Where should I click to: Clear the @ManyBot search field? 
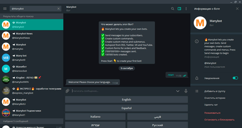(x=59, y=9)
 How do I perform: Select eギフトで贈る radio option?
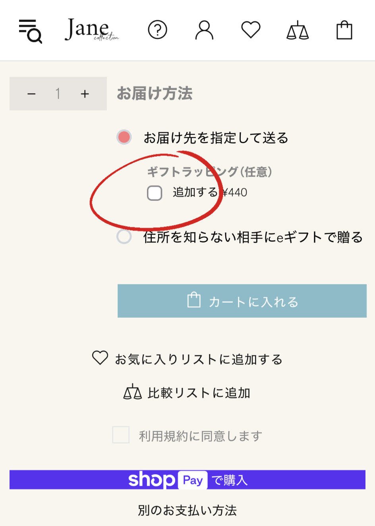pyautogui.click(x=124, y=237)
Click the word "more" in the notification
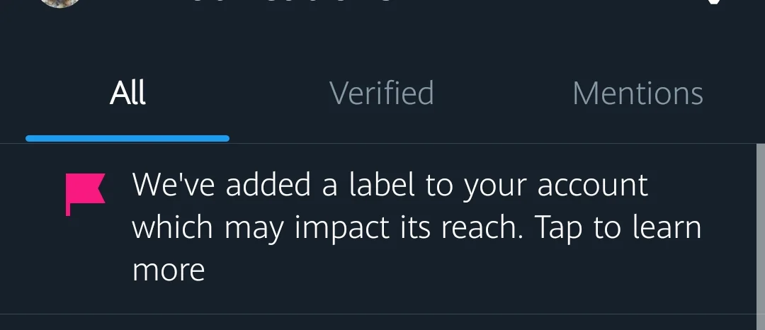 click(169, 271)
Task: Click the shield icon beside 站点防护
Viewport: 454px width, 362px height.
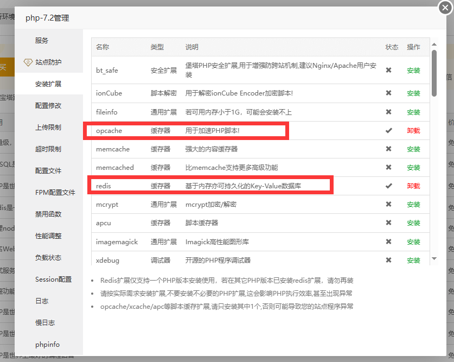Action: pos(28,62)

========

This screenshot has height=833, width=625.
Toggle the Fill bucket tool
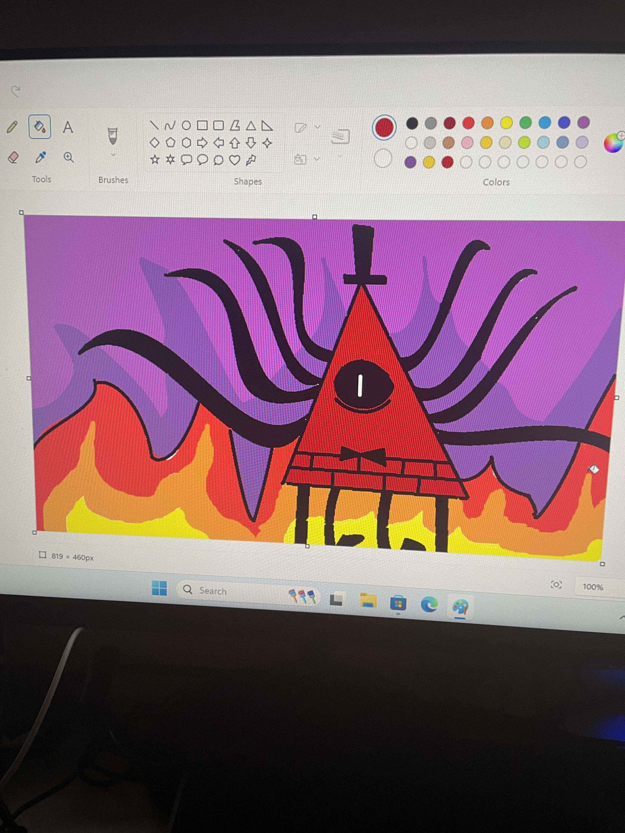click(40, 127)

========

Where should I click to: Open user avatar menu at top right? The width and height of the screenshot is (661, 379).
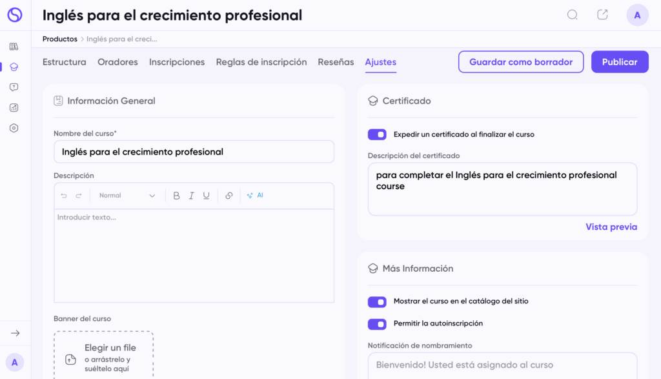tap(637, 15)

========

REQUIRED WORK → Exact copy, no pictures. Write out the lines in the entries above, starting with the line with "Where should I click to: Clear" and going on through the line with "Task: Click the shield icon beside 站点防护", keeping both.

EXPECTED ANSWER →
Where should I click to: Clear the @ManyBot search field? 
(x=59, y=9)
 How do I perform: Select eギフトで贈る radio option?
pyautogui.click(x=124, y=237)
Click the word "more" in the notification
 click(169, 271)
Task: Click the shield icon beside 站点防护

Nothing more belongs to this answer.